- TASK ITEM
Repeat the data precisely as given.

══ TASK DATA ══

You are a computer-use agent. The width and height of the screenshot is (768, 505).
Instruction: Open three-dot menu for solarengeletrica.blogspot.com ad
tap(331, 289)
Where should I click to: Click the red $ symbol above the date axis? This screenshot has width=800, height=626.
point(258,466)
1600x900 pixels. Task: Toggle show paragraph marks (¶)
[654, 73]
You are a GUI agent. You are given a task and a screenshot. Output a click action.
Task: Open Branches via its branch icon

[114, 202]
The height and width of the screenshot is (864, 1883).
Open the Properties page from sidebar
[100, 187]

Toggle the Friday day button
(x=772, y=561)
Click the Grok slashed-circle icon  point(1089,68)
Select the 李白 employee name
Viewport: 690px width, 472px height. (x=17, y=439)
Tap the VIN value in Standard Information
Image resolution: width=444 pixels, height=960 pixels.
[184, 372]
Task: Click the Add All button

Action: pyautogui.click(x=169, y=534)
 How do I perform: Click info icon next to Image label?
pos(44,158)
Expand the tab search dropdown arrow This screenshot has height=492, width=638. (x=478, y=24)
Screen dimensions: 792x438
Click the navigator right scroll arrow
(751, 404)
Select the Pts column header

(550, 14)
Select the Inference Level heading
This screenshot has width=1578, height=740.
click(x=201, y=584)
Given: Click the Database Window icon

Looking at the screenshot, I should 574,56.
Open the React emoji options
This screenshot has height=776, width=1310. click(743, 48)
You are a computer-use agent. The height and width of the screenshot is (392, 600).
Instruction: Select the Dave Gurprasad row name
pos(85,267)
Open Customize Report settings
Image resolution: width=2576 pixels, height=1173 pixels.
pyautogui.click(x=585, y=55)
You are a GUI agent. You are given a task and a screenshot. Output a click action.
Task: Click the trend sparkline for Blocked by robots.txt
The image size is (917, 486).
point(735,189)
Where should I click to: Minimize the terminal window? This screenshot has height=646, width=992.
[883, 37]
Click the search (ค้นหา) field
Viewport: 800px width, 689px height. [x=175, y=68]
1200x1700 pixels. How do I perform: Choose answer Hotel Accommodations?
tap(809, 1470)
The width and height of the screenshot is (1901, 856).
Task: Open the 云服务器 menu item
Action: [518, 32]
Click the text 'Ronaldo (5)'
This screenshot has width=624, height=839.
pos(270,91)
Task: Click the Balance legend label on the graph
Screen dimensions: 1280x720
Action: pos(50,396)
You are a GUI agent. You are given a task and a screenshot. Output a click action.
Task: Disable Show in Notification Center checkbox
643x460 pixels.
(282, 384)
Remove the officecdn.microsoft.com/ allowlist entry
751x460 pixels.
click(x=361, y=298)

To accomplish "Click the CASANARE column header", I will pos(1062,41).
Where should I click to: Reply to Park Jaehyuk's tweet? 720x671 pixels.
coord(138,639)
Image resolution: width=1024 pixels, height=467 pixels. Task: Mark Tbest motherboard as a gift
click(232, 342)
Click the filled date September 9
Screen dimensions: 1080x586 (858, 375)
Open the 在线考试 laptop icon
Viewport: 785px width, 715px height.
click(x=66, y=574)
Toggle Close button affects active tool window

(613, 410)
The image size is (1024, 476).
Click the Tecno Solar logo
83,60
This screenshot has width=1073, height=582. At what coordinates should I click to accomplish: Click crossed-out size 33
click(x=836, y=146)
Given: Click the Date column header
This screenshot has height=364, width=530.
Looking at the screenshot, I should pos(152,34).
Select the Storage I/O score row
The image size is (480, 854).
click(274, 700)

═══

- REPLY TO THE TASK
You are a computer-use agent. The width and height of the screenshot is (768, 505).
Instruction: Open three-dot menu for solarengeletrica.blogspot.com ad
tap(331, 289)
Where should I click to: Click the red $ symbol above the date axis? This screenshot has width=800, height=626.
point(258,466)
1600x900 pixels. Task: Toggle show paragraph marks (¶)
[654, 73]
You are a GUI agent. You are given a task and a screenshot. Output a click action.
Task: Open Branches via its branch icon

[114, 202]
The height and width of the screenshot is (864, 1883).
Open the Properties page from sidebar
[100, 187]

Toggle the Friday day button
(x=772, y=561)
Click the Grok slashed-circle icon  point(1089,68)
Select the 李白 employee name
Viewport: 690px width, 472px height. (x=17, y=439)
Tap the VIN value in Standard Information
Image resolution: width=444 pixels, height=960 pixels.
[184, 372]
Task: Click the Add All button

Action: pyautogui.click(x=169, y=534)
 How do I perform: Click info icon next to Image label?
pos(44,158)
Expand the tab search dropdown arrow This screenshot has height=492, width=638. (x=478, y=24)
Screen dimensions: 792x438
Click the navigator right scroll arrow
(751, 404)
Select the Pts column header

(550, 14)
Select the Inference Level heading
This screenshot has width=1578, height=740.
click(x=201, y=584)
Given: Click the Database Window icon

Looking at the screenshot, I should 574,56.
Open the React emoji options
This screenshot has height=776, width=1310. click(743, 48)
You are a computer-use agent. The height and width of the screenshot is (392, 600).
Instruction: Select the Dave Gurprasad row name
pos(85,267)
Open Customize Report settings
Image resolution: width=2576 pixels, height=1173 pixels.
pyautogui.click(x=585, y=55)
You are a GUI agent. You are given a task and a screenshot. Output a click action.
Task: Click the trend sparkline for Blocked by robots.txt
The image size is (917, 486).
point(735,189)
Where should I click to: Minimize the terminal window? This screenshot has height=646, width=992.
[883, 37]
Click the search (ค้นหา) field
Viewport: 800px width, 689px height. [x=175, y=68]
1200x1700 pixels. How do I perform: Choose answer Hotel Accommodations?
tap(809, 1470)
The width and height of the screenshot is (1901, 856).
Task: Open the 云服务器 menu item
Action: [518, 32]
Click the text 'Ronaldo (5)'
This screenshot has width=624, height=839.
pos(270,91)
Task: Click the Balance legend label on the graph
Screen dimensions: 1280x720
Action: pos(50,396)
You are a GUI agent. You are given a task and a screenshot. Output a click action.
Task: Disable Show in Notification Center checkbox
643x460 pixels.
(282, 384)
Remove the officecdn.microsoft.com/ allowlist entry
751x460 pixels.
click(x=361, y=298)

To accomplish "Click the CASANARE column header", I will pos(1062,41).
Where should I click to: Reply to Park Jaehyuk's tweet? 720x671 pixels.
coord(138,639)
Image resolution: width=1024 pixels, height=467 pixels. Task: Mark Tbest motherboard as a gift
click(232, 342)
Click the filled date September 9
Screen dimensions: 1080x586 (858, 375)
Open the 在线考试 laptop icon
Viewport: 785px width, 715px height.
click(x=66, y=574)
Toggle Close button affects active tool window

(613, 410)
The image size is (1024, 476).
Click the Tecno Solar logo
83,60
This screenshot has width=1073, height=582. At what coordinates should I click to accomplish: Click crossed-out size 33
click(x=836, y=146)
Given: Click the Date column header
This screenshot has height=364, width=530.
Looking at the screenshot, I should pos(152,34).
Select the Storage I/O score row
The image size is (480, 854).
click(274, 700)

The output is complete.